WORK REQUEST: Below are entries. Give back exactly the lines from the one containing "Given: Open Dokumenty in the sidebar" through the one containing "Click inside the Description text area", inclusive, without the pictures.

** STORED DATA follows **

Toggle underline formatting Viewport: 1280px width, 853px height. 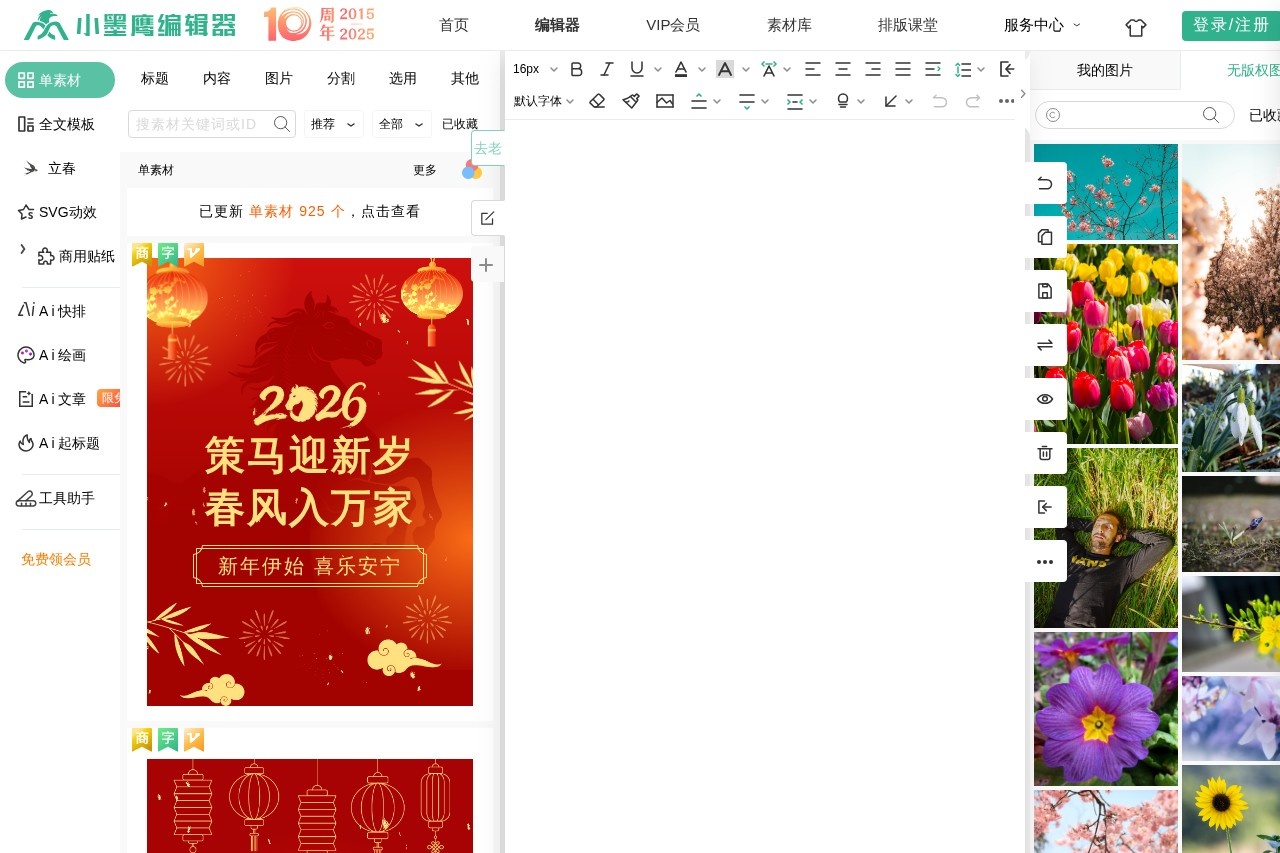click(636, 69)
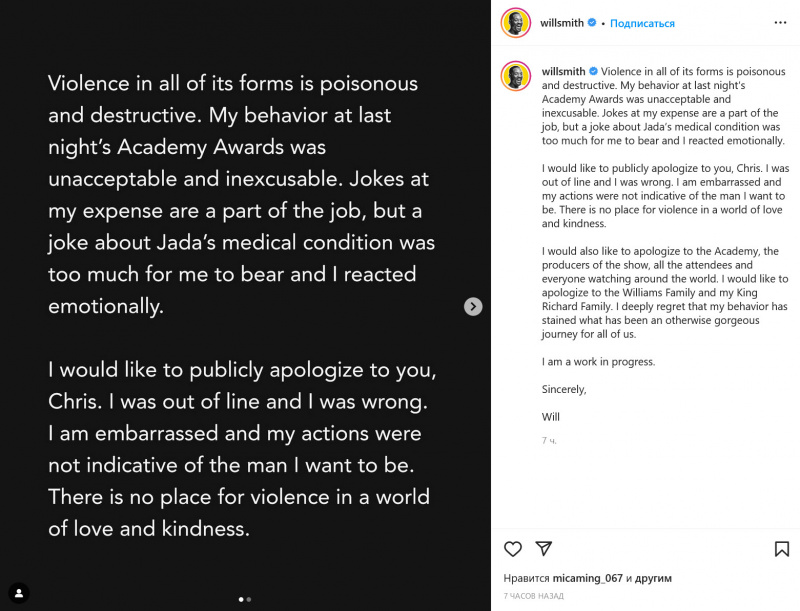
Task: View other likers via the другим link
Action: click(654, 578)
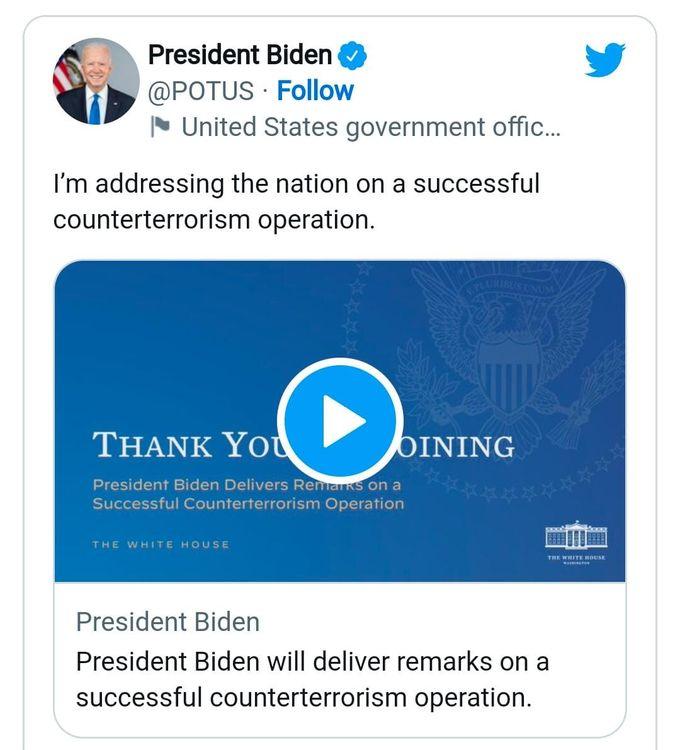The width and height of the screenshot is (680, 750).
Task: Play the counterterrorism remarks video
Action: pyautogui.click(x=339, y=421)
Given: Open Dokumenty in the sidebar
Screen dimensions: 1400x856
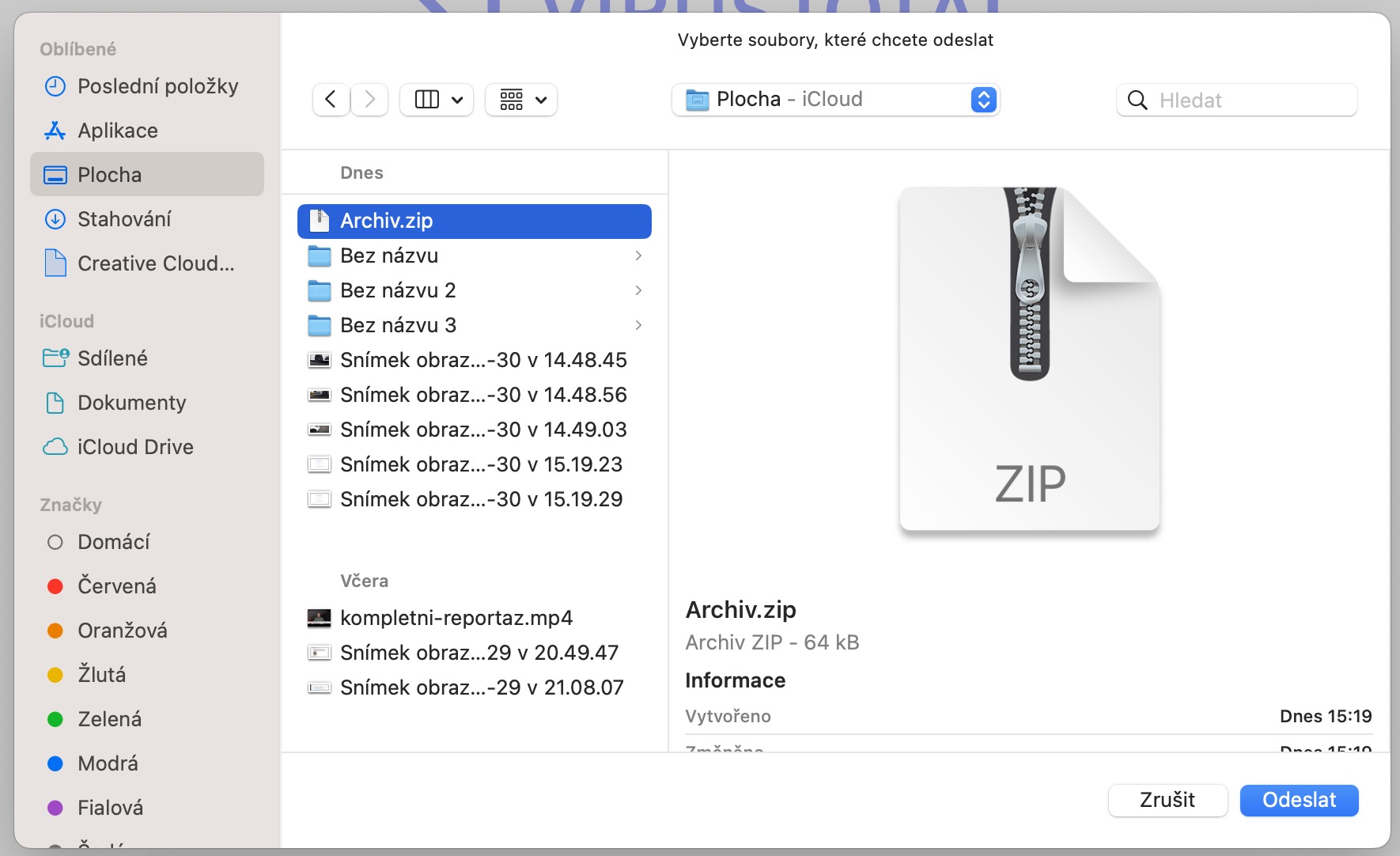Looking at the screenshot, I should coord(131,403).
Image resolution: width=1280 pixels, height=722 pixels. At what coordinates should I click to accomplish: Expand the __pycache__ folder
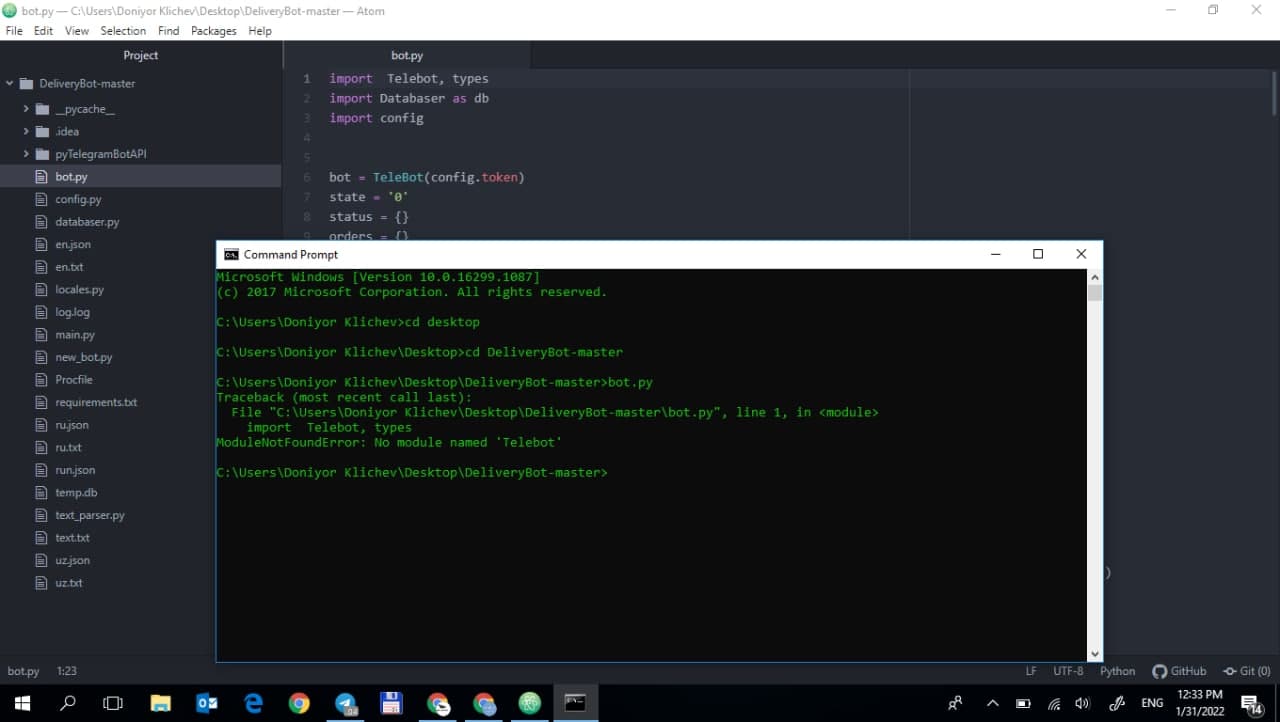click(26, 108)
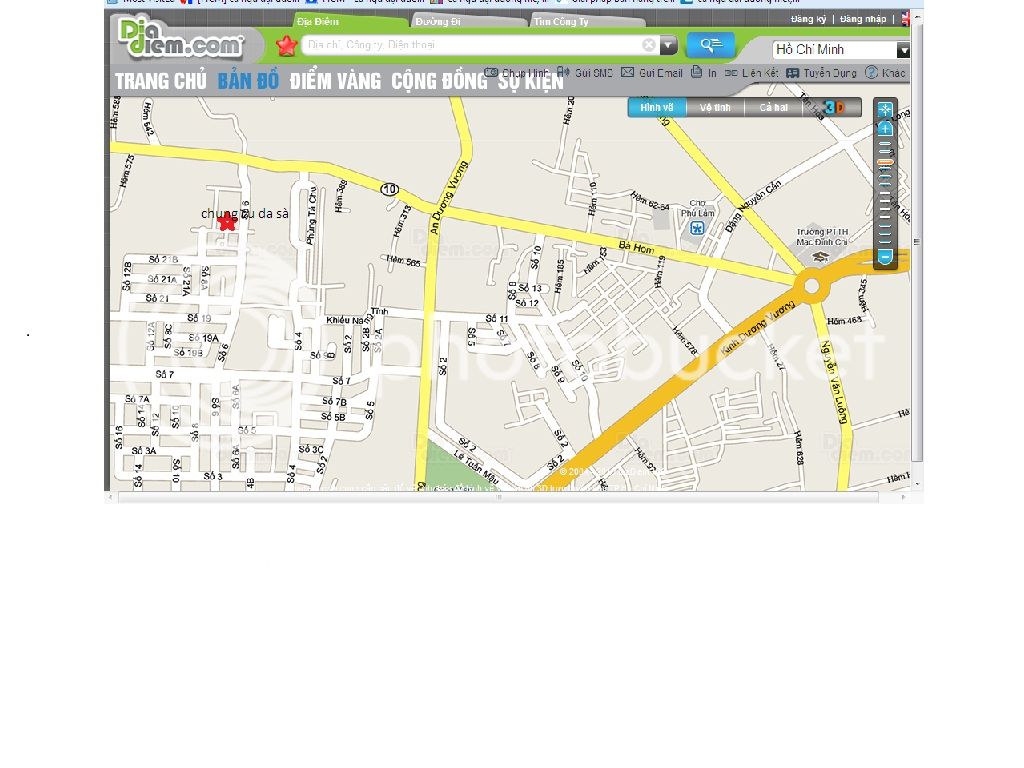The width and height of the screenshot is (1024, 768).
Task: Click the Chợ Phú Lâm market icon
Action: tap(697, 228)
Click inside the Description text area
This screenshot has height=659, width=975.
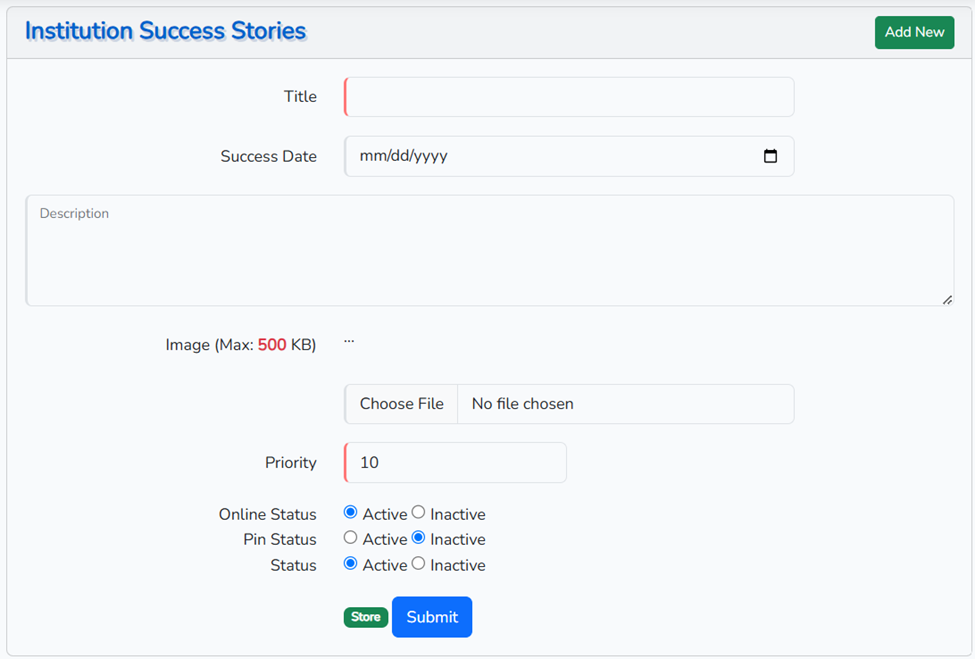coord(489,251)
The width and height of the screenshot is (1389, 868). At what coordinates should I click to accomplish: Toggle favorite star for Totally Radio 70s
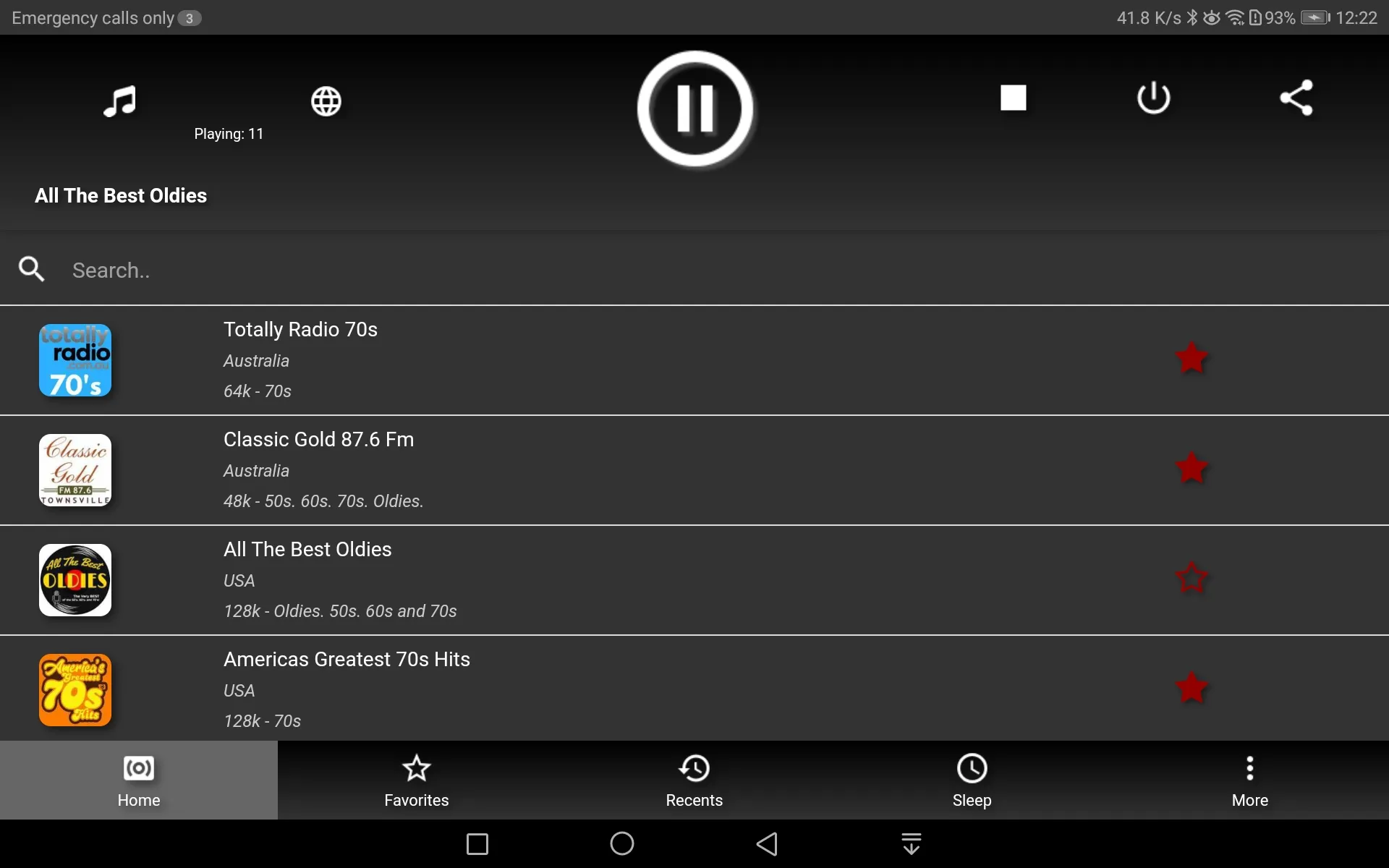coord(1191,358)
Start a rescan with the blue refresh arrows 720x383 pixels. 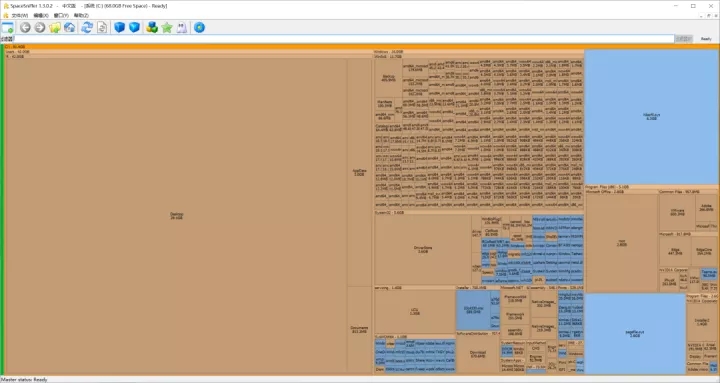coord(87,28)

** End of STORED DATA **

ANSWER BELOW:
Given: Open Dokumenty in the sidebar
Screen dimensions: 1400x856
Looking at the screenshot, I should coord(131,403).
Image resolution: width=1280 pixels, height=722 pixels. At what coordinates should I click to accomplish: Expand the __pycache__ folder
click(26, 108)
The width and height of the screenshot is (1024, 768).
Task: Click the Chợ Phú Lâm market icon
Action: tap(697, 228)
Click inside the Description text area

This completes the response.